A 1966 P&S graduate, Dr. Lightdale is professor of clinical medicine and director of clinical gastroenterology. As director of endoscopic research at Memorial Sloan-Kettering Cancer Center, Dr. Lightdale began testing EUS in the late 1980s as a potential method for evaluating gastrointestinal cancer. "Better instruments were continually developed, and I became better at interpreting the images," he says.

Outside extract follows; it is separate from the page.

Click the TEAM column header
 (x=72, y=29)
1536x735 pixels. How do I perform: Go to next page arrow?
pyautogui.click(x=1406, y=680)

He realized that high frequency ultrasound waves placed internally, rather than externally, would allow him to see the structures beneath the lining of the esophagus, stomach, or intestines-anatomical regions of his specialty-in more detail. Ultrasound from outside the body cannot penetrate the tissues in question. "With high frequency ultrasound inside you can see things not visible with any other system," Dr. Lightdale says. Combining ultrasound and endoscopy, which allows him to examine the surface of the GI tract, Dr. Lightdale has helped change the field of GI oncology. He now can find and stage early GI cancers more accurately, prevent unnecessary surgery, prepare patients better for surgery through new treatments, and monitor recurrence of cancer. He also performs research to increase knowledge about disease-causing changes in the GI tract.
EUS is done on an outpatient basis. The patient is sedated but requires no assistance breathing. A topical spray numbs the back of the throat so the endoscope-ultrasound probe that passes through the tract causes minimal discomfort. Both the endoscope and the ultrasound probes are hooked to video monitors that capture images for real-time or future analysis. The endoscope allows the physician to scan the epithelial lining for growths and abnormalities; the ultrasound penetrates below. Imaging can take 15 to 45 minutes, depending on the purpose.
"EUS can help to diagnose cancer but more often is used to stage the disease to determine how far it has spread locally," says Dr. Lightdale. Cancer starts on the surface lining of the GI tract and grows deeper as it progresses. Tumor depth determines the treatment: The deeper the tumor, the greater its tendency to spread. Before EUS was available, physicians relied on surgical biopsies and computerized tomography scans to stage GI cancers. CT scans remain important in diagnosing cancer that has spread but are less sensitive than EUS in detecting an early stage tumor.
The Health Care Financing Administration recognized the clinical value of EUS last year when it was agreed that Medicare would reimburse physicians for its use and analysis. "There is now enough data comparing EUS to surgical pathology to verify its accuracy in staging cancer," says Dr. Lightdale.
Dr. Lightdale also uses the endoscope portion of EUS aided by ultrasound images to treat tumors in some patients at risk for surgery or to prepare others for surgery. He uses the endoscope to remove cancerous tissue with an electrocautery device or laser. He can treat some tumors with chemical sensitizers that destroy tumors when exposed to low-dose laser light, a new treatment called photodynamic therapy.
EUS is now performed at about 120 medical centers in the United States, but Dr. Lightdale receives referrals from around the country. Some of the patients make good subjects for his research, including early detection of esophageal cancer, a form that now accounts for half of 11,000 new cases of esophageal cancer seen each year, up from 5 percent to 10 percent 20 years ago.
Dr. Lightdale studies the relationship of esophageal cancer to Barrett's esophagus, a condition in which patients have a 30 to 300 times greater risk of developing cancer. In Barrett's esophagus, squamous cells lining the epithelium are wrongly replaced by columnar cells. If patients develop cancer, treatment usually involves the removal of most of the esophagus. By following patients prospectively and monitoring them for any neoplastic changes, Dr. Lightdale hopes to identify a less drastic treatment.
In an attempt to diagnose and treat these cancers at the earliest possible stage to ensure their cure, he uses special endoscopic staining methods, magnification endoscopy, fluorescence spectroscopy (analyzing the light signals from illuminated tissue), and high-frequency EUS and he studies abnormal genes in biopsy specimens.
Dr. Lightdale also uses EUS to evaluate pancreas tumors and pancreatitis and to find gallstones lodged in the common bile duct. He believes EUS has great potential to replace more invasive tests for these purposes and may help explain the cause of abdominal pain in some patients where the diagnosis has been unclear.